El CD Tenerife afronta este sábado una cita marcada en rojo: regresar al fútbol profesional menos de un año después de un descenso tan doloroso como evitable. Han pasado 350 días desde aquella caída dramática que dejó cicatrices en la isla y en un club que, por historia y estructura, nunca debió abandonar la Segunda División.
El contexto no es sencillo. En lo institucional, la entidad sigue envuelta en un entramado accionarial complejo, con Felipe al frente de la presidencia, Rayco ejerciendo un papel de peso en la gestión y Garrido manteniendo una posición determinante, incluso en paralelo a su batalla judicial contra el sindicato por una cifra millonaria. En la sombra, figuras como Pelayo y Batista aportan piezas a un tablero que sigue en movimiento constante.

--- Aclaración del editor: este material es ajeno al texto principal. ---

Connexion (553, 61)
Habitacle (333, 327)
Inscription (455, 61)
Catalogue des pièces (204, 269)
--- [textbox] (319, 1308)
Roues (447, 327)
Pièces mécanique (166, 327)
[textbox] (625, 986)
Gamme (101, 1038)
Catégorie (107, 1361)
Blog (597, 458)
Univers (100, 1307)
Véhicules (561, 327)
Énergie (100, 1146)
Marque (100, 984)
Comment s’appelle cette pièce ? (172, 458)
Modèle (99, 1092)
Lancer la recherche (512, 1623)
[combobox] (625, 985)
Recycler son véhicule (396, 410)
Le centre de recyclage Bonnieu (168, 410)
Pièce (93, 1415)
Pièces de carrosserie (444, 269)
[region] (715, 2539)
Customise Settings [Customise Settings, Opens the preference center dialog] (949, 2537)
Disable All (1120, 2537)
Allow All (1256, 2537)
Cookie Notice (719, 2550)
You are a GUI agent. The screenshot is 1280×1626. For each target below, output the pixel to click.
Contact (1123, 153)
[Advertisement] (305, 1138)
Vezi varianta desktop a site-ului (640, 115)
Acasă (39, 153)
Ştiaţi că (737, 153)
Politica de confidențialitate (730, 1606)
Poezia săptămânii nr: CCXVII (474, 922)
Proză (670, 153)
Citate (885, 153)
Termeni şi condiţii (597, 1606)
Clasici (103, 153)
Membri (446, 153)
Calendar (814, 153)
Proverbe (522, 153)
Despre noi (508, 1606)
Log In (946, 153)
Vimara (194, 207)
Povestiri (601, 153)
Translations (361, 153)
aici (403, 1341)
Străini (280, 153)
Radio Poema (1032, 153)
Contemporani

En lo deportivo, Álvaro Cervera ha logrado sostener un bloque competitivo, con jugadores que, en su mayoría, están llamados a continuar el próximo curso pese a las limitaciones económicas que ya se anticipan. No habrá margen para grandes alegrías en el mercado, por lo que el ascenso hoy cobra aún más valor estratégico.
La jornada exige precisión casi quirúrgica: primero, que falle el Celta Fortuna; después, hacer los deberes en un campo exigente, aunque asequible para un Tenerife que, sin faltar al respeto, ha demostrado estar un peldaño por encima en esta categoría.
El ascenso no sería una hazaña, sino el cumplimiento de una obligación. Mejor hoy que mañana. Planificar con tiempo también juega.